The great island of Sumatra exhibits, in proportion to its
extent, a much smaller number of volcanoes, and a considerable
portion of it has probably a non-volcanic origin.
To the eastward, the long string of islands from Java, passing by
the north of Timor and away to Panda, are probably all due to
volcanic action. Timor itself consists of ancient stratified
rocks, but is said to have one volcano near its centre.

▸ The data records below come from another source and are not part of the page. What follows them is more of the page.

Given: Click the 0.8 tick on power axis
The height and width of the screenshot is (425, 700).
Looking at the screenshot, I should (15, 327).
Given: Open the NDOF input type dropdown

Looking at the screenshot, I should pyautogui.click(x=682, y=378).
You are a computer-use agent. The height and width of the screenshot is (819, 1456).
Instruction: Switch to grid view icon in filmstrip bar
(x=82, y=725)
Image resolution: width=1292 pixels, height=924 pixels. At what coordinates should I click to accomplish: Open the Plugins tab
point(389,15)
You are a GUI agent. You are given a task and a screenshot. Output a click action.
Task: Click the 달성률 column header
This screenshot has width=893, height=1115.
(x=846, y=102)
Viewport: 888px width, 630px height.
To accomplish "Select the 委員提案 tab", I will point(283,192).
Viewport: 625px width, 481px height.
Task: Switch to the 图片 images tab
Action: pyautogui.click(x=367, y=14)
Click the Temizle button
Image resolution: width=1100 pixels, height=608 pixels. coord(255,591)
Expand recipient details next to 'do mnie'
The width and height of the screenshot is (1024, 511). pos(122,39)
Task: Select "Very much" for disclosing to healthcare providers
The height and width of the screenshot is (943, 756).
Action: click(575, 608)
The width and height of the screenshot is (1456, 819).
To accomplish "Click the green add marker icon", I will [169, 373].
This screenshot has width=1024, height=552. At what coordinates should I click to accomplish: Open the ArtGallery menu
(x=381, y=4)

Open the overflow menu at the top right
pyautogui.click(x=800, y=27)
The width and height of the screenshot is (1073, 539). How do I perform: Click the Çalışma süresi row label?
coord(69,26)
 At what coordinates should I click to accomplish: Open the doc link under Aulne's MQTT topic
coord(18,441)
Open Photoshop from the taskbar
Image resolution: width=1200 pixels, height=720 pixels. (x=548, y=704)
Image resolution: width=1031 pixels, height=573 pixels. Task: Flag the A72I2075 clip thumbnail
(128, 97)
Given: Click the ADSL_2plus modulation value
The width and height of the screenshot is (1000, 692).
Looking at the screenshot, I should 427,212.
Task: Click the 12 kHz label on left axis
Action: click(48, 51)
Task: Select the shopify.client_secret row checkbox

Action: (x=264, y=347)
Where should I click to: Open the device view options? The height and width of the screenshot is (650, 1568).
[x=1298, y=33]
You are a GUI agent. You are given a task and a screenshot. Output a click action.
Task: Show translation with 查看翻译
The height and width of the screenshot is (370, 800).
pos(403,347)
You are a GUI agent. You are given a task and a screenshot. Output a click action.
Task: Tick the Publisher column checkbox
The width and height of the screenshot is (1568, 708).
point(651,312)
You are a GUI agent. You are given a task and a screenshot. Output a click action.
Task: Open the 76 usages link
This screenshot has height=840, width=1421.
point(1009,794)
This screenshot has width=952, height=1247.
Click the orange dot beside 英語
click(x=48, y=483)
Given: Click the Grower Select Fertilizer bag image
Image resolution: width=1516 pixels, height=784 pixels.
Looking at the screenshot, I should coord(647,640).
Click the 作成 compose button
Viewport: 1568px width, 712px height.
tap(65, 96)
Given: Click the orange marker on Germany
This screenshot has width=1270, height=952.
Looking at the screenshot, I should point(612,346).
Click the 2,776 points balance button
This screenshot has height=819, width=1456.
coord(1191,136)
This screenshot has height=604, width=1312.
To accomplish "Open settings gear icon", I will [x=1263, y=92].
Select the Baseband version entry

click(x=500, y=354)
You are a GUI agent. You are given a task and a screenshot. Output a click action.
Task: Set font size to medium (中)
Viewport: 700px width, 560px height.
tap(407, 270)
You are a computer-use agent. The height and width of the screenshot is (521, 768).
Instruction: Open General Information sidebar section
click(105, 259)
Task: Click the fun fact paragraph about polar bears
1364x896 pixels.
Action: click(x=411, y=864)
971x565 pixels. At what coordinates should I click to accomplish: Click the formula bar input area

Going northward, Amboyna, a part of Bouru, and the west end of
Ceram, the north part of Gilolo, and all the small islands around
it, the northern extremity of Celebes, and the islands of Sian
and Sang-air, are wholly volcanic. The Philippine Archipelago
contains many active and extinct volcanoes, and has probably been
reduced to its present fragmentary condition by subsidences
attending on volcanic action.
All along this great line of volcanoes are to be found more or
less palpable signs of upheaval and depression of land. The range
of islands south of Sumatra, a part of the south coast of Java
and of the islands east of it, the west and east end of Timor,
portions of all the Moluccas, the Ke and Aru Islands, Waigiou,
and the whole south and east of Gilolo, consist in a great
measure of upraised coral-rock, exactly corresponding to that now
forming in the adjacent seas. In many places I have observed the
unaltered surfaces of the elevated reefs, with great masses of
coral standing up in their natural position, and hundreds of
shells so fresh-looking that it was hard to believe that they had
been more than a few years out of the water; and, in fact, it is
very probable that such changes have occurred within a few
centuries.
The united lengths of these volcanic belts is about ninety
degrees, or one-fourth of the entire circumference of the globe.
Their width is about fifty miles; but, for a space of two hundred
miles on each side of them, evidences of subterranean action are
to be found in recently elevated coral-rock, or in barrier coral-
reefs, indicating recent submergence.